The hike generally begins peacefully with a handful of students prepared for what awaits them and a handful unaware of what really lies ahead. Before embarking, everyone’s water and food supplies are checked, a group photo is taken, and everyone steps foot onto the beginning of our college’s chosen trek, midway through the great Appalachian Trail. Confidence is high early in the trip as participants enjoy a relatively mild journey with a couple switchbacks that they can tackle to further their self-assurance before reaching the first mini peak. This first break spot houses a tall electrical system where students without fail find the tallest rock in the vicinity to stand on and watch the hair raise on their arms. Guides encourage everyone to take in calories and water, and anyone who doesn’t listen soon learns the importance of those regularly repeated words.
The majority of this particular trip saw murky weather, but it wasn’t until about four hours in, far too late to turn back, that the rain started. Participants had been warned of the weather at a pre-trip meeting, but a raincoat can only keep so much of you and your belongings dry, as wet-socked and soggy-snacked hikers soon discovered.

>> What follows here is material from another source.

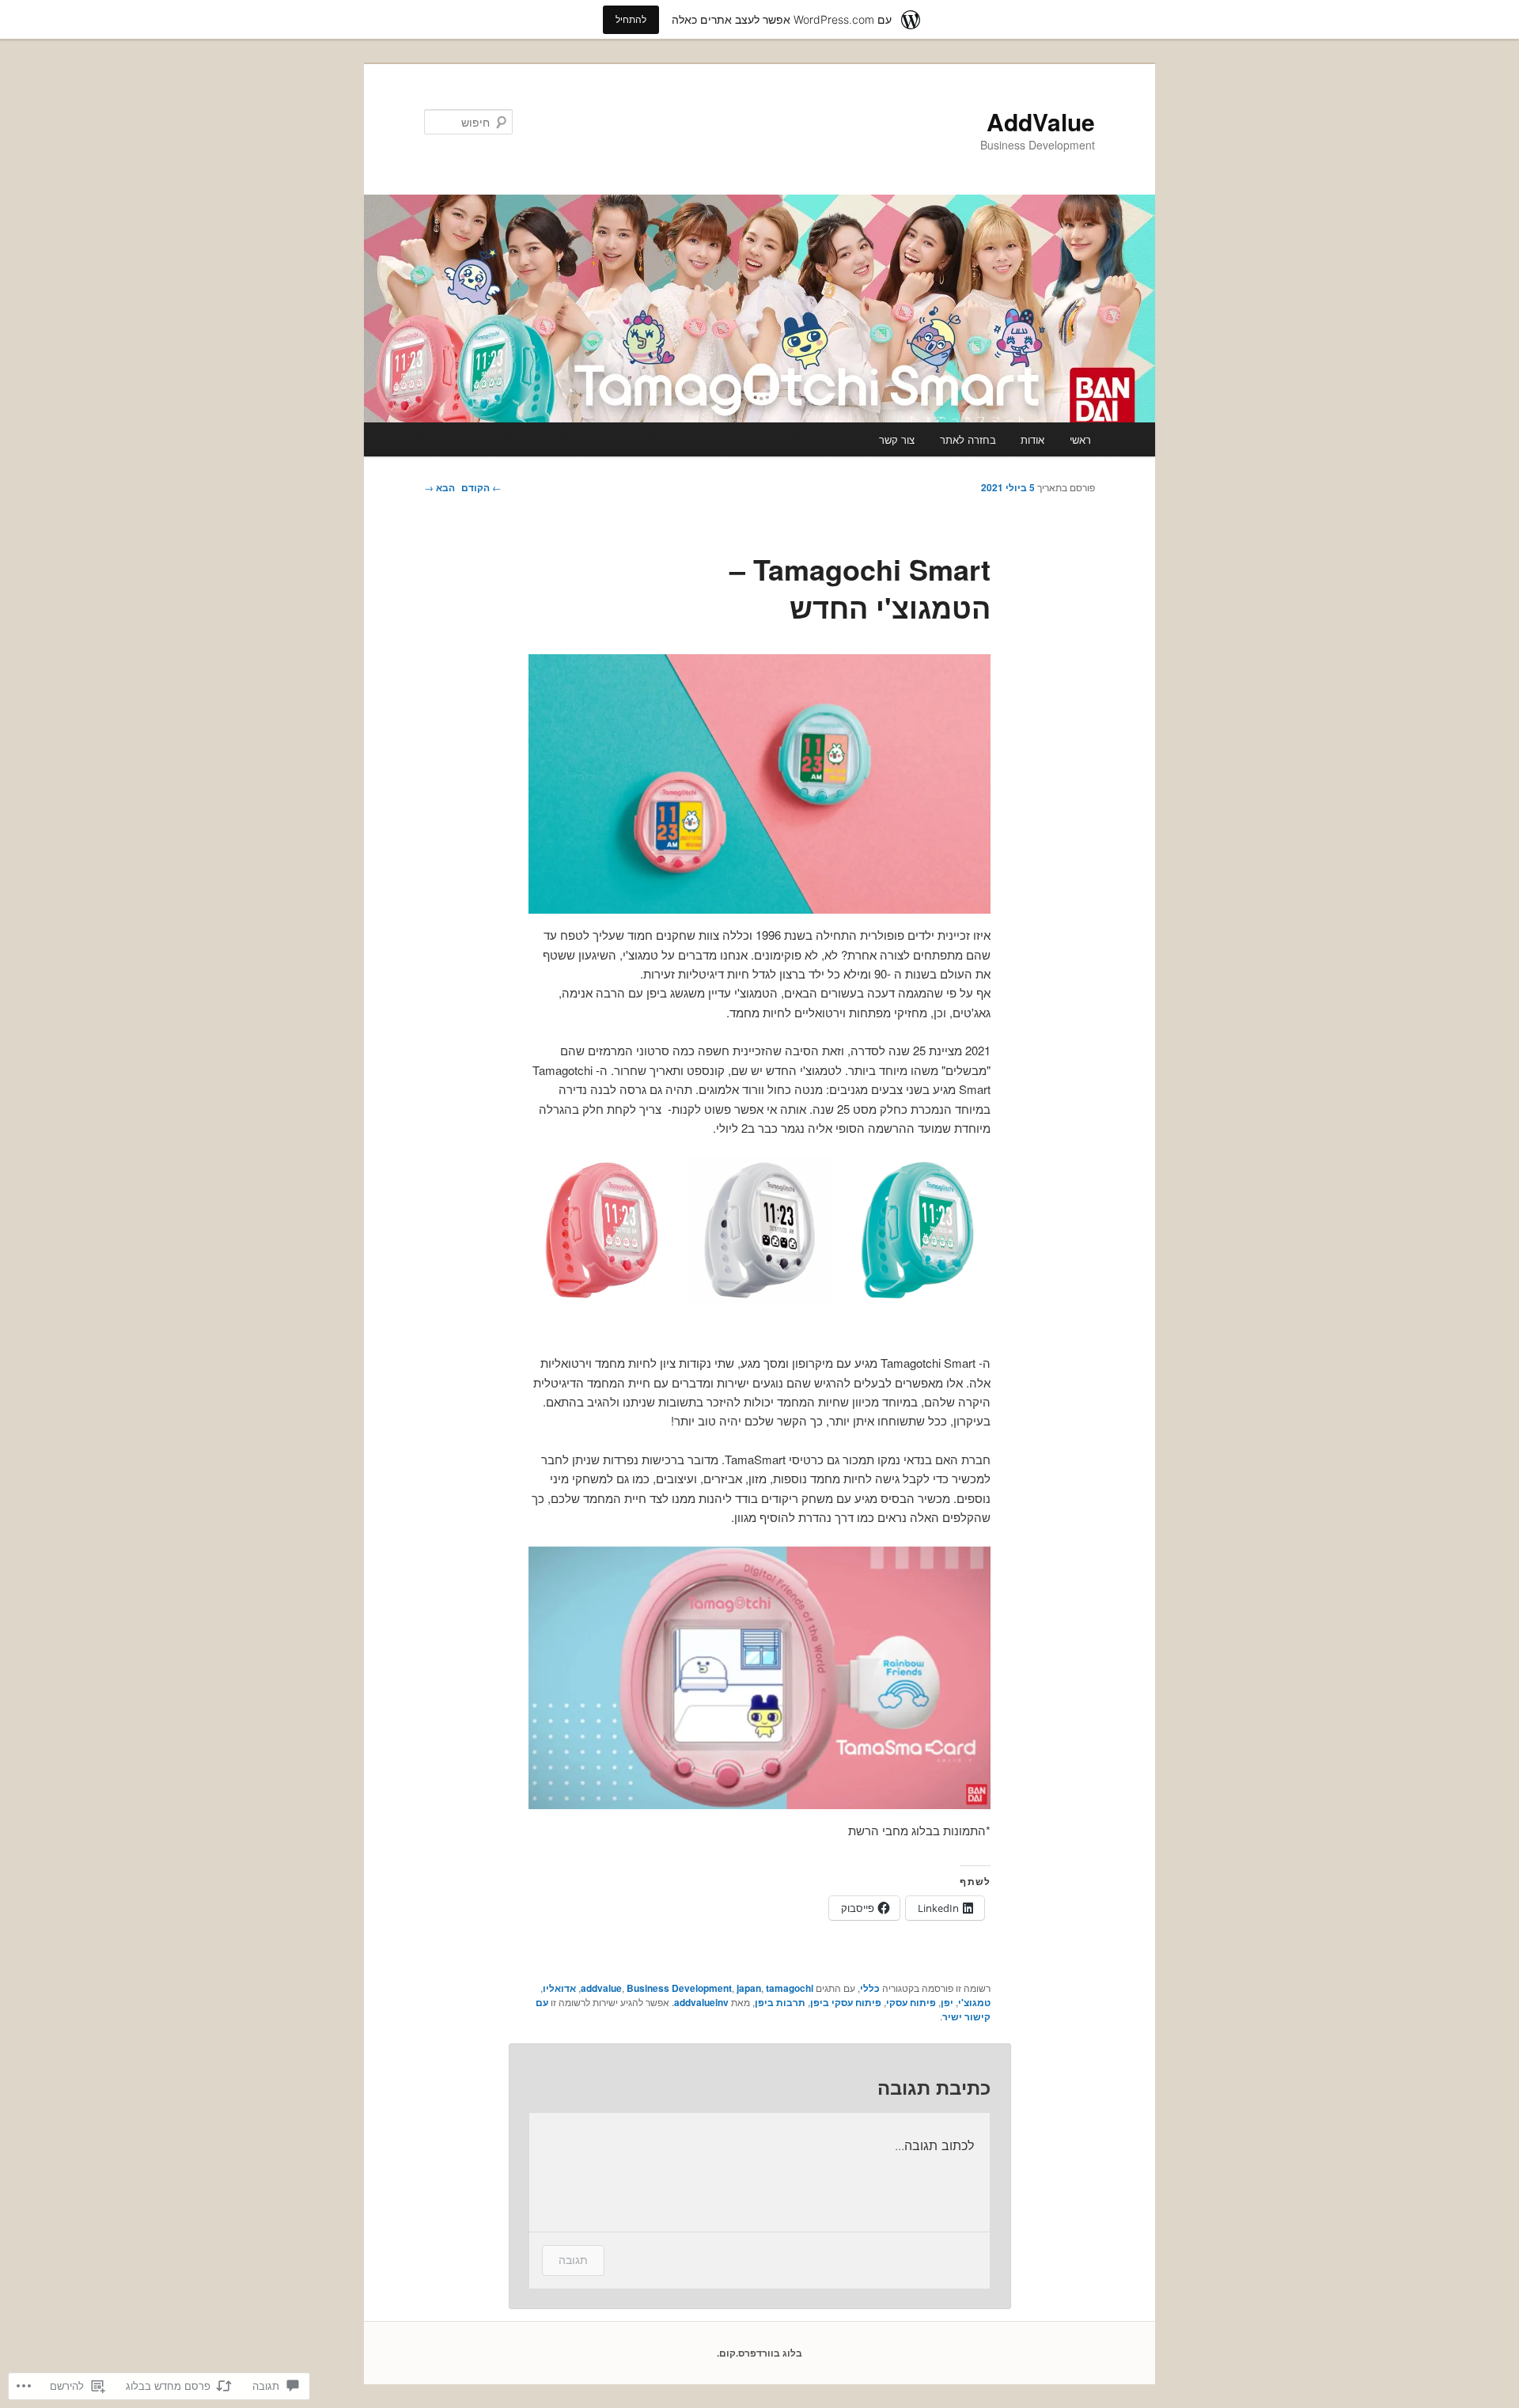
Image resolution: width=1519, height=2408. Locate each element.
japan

The group continued on, hitting a picnic area for lunch about nine miles in and trying to keep food dry on its journey from backpack to mouth. After the major break, the hike went on to hit Carvins Cove, Tinker Cliffs, and finally MacAfee’s Knob, the most photographed location on the Appalachian Trail. The group was relatively well matched and managed to trek together in larger groups than usual for the Catawba hike.
The trip was unfortunately plagued by regular rain patches in both the morning and the afternoon, and consequential fog at the earlier usually scenic stops. The drop-offs at Tinker Cliffs were hidden completely by a white wall of clouds that also crept through the trees on the opposite side, giving the hike a very eerie feel that was described by one hiker as “zombie weather.” By the peak of MacAfee’s, though, the weather had cleared some, allowing for pictures and a chance to forget some of the trauma the weather had caused earlier in the day. The final descent took about five miles and concluded in the dark with headlights and phone flashlights to guide the way. The only thing that felt better than finally sitting on the cushioned seats of the school’s buses and the hot showers that came later that night was wearing the Catawba Challenge t-shirt proclaiming the major accomplishment to breakfast the next morning on shaky legs.